The Nazis destroyed the cemetery, and as you walk through it you see fragments of the matzevot (gravestones) in the ground. But when I visited in 2001, there was one matzevah standing: that of Mendelssohn. It’s a recreation, of course – it’s not the original. But it’s a stark, powerful statement of memory.

MosesMendelssohn 2

Does Mendelssohn need a marker? No. We recall him every time a contemporary Jew acts like a citizen of the world: dressing like an American, or studying at a French university, or voting in a democratic election in the State of Israel, or recording a hit rap album (with a nod to Mac Miller, z”l). Our virtual visitation of Mendelssohn consists of living proudly as Jews who are welcomed into the broader society.

We continue to mark Moses Mendelssohn’s passing, and Melaku Allen’s, and all those whom we recall today, as we make our way through life, virtually and physically. But the essence of remembrance is not what’s on the wall, or in the Book of Remembrance that you all hold, or even in reciting Qaddish or lighting a candle. It is in what is in our hearts as we remember them, the things that they gave us, the moments we shared, the times we hear their voices coming out of our own mouths. Those are the items that sustain and honor our beloved parents, sisters and brothers, wives and husbands and partners, our sons and daughters and friends and all those whom we recall, as we continue through life.

 

~

Rabbi Seth Adelson

(Originally delivered at Congregation Beth Shalom, Shemini Atzeret 5779, 10/1/2018.)

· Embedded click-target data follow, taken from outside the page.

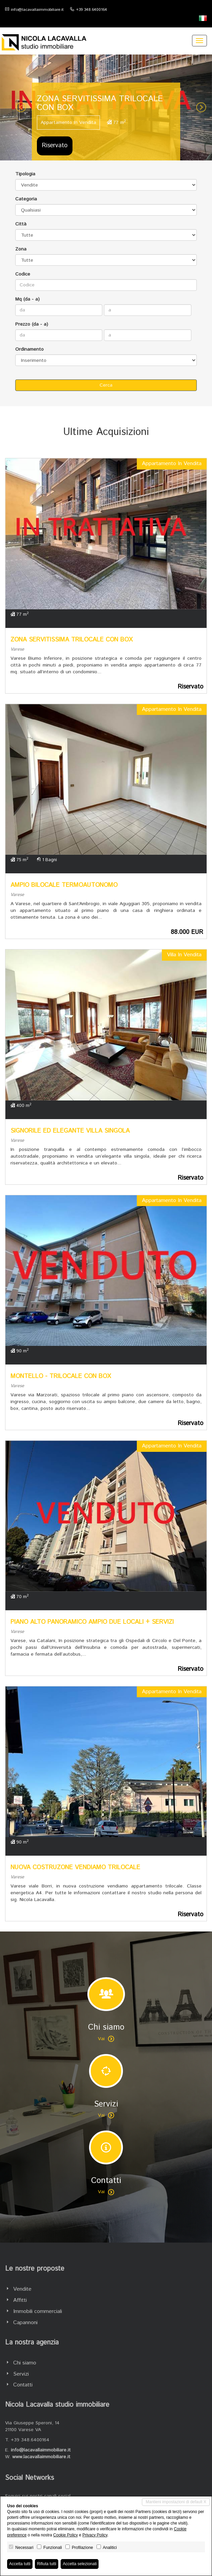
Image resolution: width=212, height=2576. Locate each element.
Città (20, 224)
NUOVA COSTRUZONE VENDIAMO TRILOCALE (75, 1867)
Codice (22, 274)
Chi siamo (24, 2363)
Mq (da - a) (27, 299)
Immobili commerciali (37, 2311)
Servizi (21, 2374)
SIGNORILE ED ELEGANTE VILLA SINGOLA (70, 1131)
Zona (20, 249)
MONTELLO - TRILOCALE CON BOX (60, 1376)
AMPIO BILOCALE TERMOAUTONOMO (64, 885)
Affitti (20, 2300)
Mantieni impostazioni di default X (176, 2501)
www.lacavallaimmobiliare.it (41, 2456)
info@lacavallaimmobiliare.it (37, 10)
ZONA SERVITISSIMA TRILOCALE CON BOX (71, 639)
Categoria (26, 199)
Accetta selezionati (80, 2563)
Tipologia (25, 174)
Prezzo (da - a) (31, 324)
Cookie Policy (65, 2535)
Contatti (23, 2385)
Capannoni (25, 2323)
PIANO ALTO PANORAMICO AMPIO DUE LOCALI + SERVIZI (92, 1622)
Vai (106, 2038)
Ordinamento (29, 349)
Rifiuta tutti (46, 2563)
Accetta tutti (19, 2563)
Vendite (22, 2289)
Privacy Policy (94, 2535)
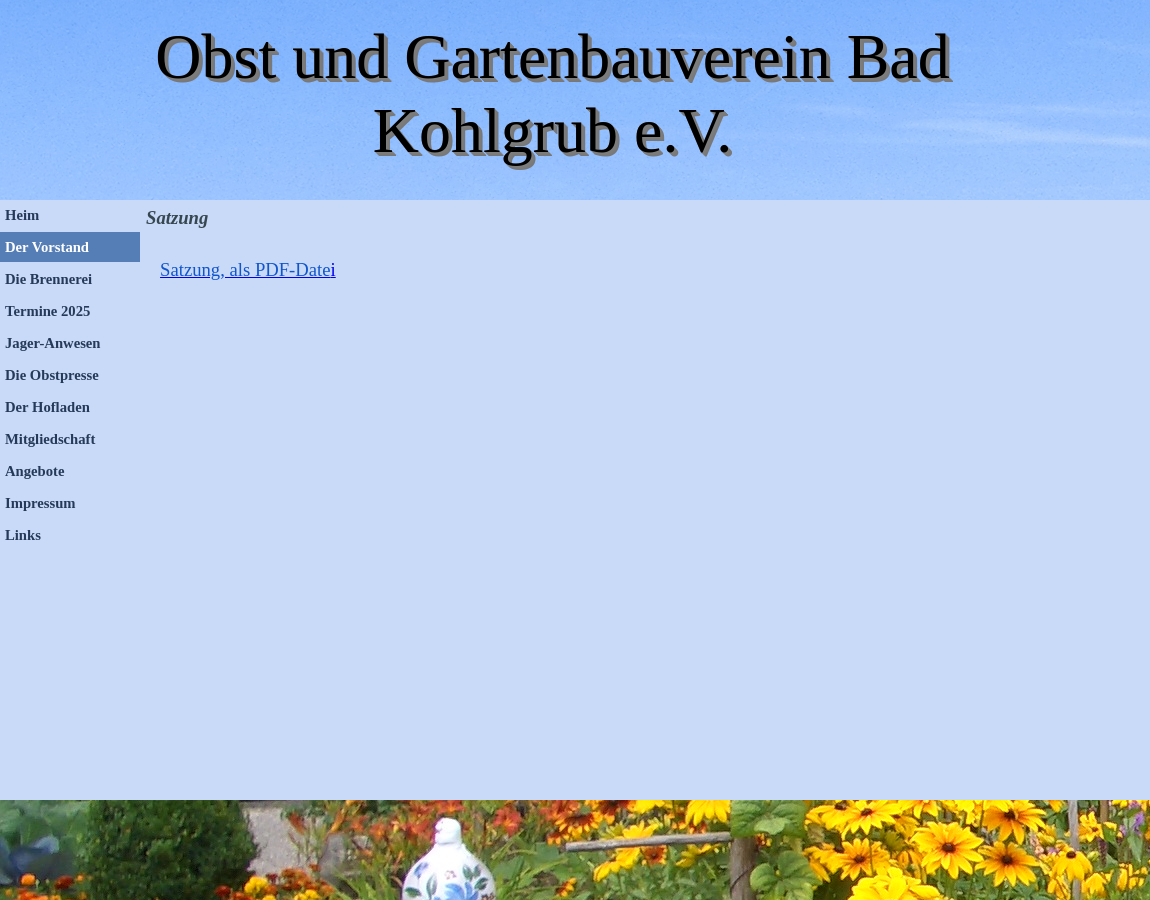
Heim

* Yes, some have the custom not to mourn children who do not live past 30 days. But first of all, that is because in the pre-modern world, many, many children died this way. Also, it’s just a custom. If it helps you heal to mourn for a miscarriage, a stillbirth, a baby who died soon after birth, then you have every right to do so.

** Dan tells me that while his mother accented the first syllable, “MEL-a-ku,” his Jewish friends accented the second and turned the k into a khaf: “mel-A-khu.” I cannot confirm this, but my suspicion is that it is an Amharic (Ethiopian) cognate of the Hebrew melekh, meaning “king.” Amharic and Hebrew are both in the Hamito-Semitic family of languages.